Nightmare Cinema (2018)
September 8, 2020 11:53 AM - Subscribe

A series of down-on-their-luck individuals enter the decrepit and spine-chilling Rialto theater, only to have their deepest and darkest fears brought to life on the silver screen by The Projectionist: a mysterious, ghostly figure who holds the nightmarish futures of all who attend his screenings.

A horror anthology film from Shudder, with segments from Mick Garris (Masters of Horror), Joe Dante (Gremlins), Ryuhei Kitamura (Midnight Meat Train) David Slade (30 Days of Night), and Alejandro Brugués (Juan of the Dead.)
posted by DirtyOldTown (4 comments total) 1 user marked this as a favorite
 
How in earth did this get 77% fresh on Rotten Tomatoes?

It's not very good.
posted by DirtyOldTown at 12:51 PM on September 8, 2020


The scariest part of this while thing may be simply the sight of Mickey Rourke in 2020.

Has anyone else noticed that horror cinematography in the age of high def video cameras has started to look pretty same-y?

The Thing in the Woods (Brugués): This is silly. The twist is mildly funny, but the buildup to it exhausted a lot of my patience before it got there. And it has zero interest in character or theme, it's just a gag.

Mirare (Dante): Standard Twilight Zone knockoff. When I realized they were going the plastic surgery route, I expected punchier satire. I watched the whole segment and honestly couldn't tell you what Dante was trying to say. Richard Chamberlain was marvelously creepy though. Genre films need to make use of him.

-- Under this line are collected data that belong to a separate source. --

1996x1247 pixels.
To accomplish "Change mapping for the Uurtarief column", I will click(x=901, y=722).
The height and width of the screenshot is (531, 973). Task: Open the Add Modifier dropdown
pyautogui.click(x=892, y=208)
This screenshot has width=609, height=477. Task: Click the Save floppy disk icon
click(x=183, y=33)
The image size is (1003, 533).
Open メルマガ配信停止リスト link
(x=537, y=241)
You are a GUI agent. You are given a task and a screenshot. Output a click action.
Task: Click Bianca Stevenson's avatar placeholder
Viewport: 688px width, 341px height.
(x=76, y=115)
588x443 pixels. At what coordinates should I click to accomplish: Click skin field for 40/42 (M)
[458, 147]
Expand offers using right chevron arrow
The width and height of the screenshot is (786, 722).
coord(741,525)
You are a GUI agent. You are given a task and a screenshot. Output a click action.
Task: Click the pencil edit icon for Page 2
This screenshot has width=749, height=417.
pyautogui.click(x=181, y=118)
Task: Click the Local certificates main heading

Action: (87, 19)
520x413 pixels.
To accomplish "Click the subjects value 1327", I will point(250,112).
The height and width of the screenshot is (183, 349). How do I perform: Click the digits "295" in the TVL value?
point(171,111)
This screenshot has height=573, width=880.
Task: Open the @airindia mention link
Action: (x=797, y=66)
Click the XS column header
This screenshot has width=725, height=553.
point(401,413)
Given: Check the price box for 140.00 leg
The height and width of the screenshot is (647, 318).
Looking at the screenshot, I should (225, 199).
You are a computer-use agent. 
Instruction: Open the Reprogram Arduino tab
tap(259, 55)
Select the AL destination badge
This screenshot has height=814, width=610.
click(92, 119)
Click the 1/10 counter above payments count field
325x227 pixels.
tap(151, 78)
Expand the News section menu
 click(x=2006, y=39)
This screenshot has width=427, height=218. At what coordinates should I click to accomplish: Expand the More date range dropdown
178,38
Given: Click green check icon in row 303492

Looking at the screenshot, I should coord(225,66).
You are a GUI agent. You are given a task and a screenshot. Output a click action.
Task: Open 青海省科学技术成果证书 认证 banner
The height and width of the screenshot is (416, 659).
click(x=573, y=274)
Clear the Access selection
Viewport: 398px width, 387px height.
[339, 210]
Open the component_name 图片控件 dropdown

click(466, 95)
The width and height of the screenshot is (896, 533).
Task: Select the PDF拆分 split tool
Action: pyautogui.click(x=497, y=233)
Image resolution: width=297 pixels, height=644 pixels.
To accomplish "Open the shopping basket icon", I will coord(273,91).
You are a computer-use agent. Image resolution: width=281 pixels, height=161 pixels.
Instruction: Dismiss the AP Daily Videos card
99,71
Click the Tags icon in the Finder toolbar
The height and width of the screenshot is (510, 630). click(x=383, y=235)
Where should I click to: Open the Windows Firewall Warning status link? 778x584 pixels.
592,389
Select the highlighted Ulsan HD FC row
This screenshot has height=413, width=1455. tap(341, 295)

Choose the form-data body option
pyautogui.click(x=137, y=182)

Mashit (Kitamura): Kitamura manages some actually cinematic shots, but is still handcuffed but the budget and the low budget HD video sameness of it all. Cool closing fight with the school full of possessed kids though.

This Way to Egress (Slade): This has a terrific look. Great visuals. Freaky premise. And Elizabeth Reader! She's always great. But once they stake out that premise, they just sort of quit.

Dead (Garris): Garris shows his time in tv horror by handling the budget limitations and limited scope better than most of the entries here. Still pretty standard stuff, but even in the compressed time, there is characterization, drama. The best of these in many ways, but still would be an afterthought in a better anthology.
posted by DirtyOldTown at 2:29 PM on September 8, 2020 [1 favorite]


I know I've seen this. More than once even. And yet I can never remember it. That means it's not awful, but it's not good. Which in a way is worse. Truly terrible movies have their own joy. This is just meh.
posted by miss-lapin at 4:40 PM on September 8, 2020 [1 favorite]


I just watched this, and though I agree with everything you said DirtyOldTown, I came away from it liking it well enough. Maybe because I went into it with low expectations? Like, sure, “The Thing in the Woods” was just a gag, but at least I didn’t have to sit through an hour of set up for it.

The one segment that I liked without qualifications was “This Way to the Egress.” It reminded me of one of my favorite horror sequences of all time, Jacob being wheeled deeper into the hospital in Jacob’s Ladder, with a bonus Cronenbergian pulsing, oozing handgun. The imagery was chilling and I liked how under-explained they left the premise.

Dante’s segment was creepy enough, but the ending seemed disconnected from what it was building toward. Garris’s was good, but the scene of Riley going into the light was a laughable misstep. Kitamura’s bit was a fun and creepy execution of a familiar story, even if the why of it all was scattered.

The segment I liked least was the framing story, also directed by Garris. Introducing Mickey Rourke right after the plastic surgery nightmare made me think they were going somewhere that they didn’t.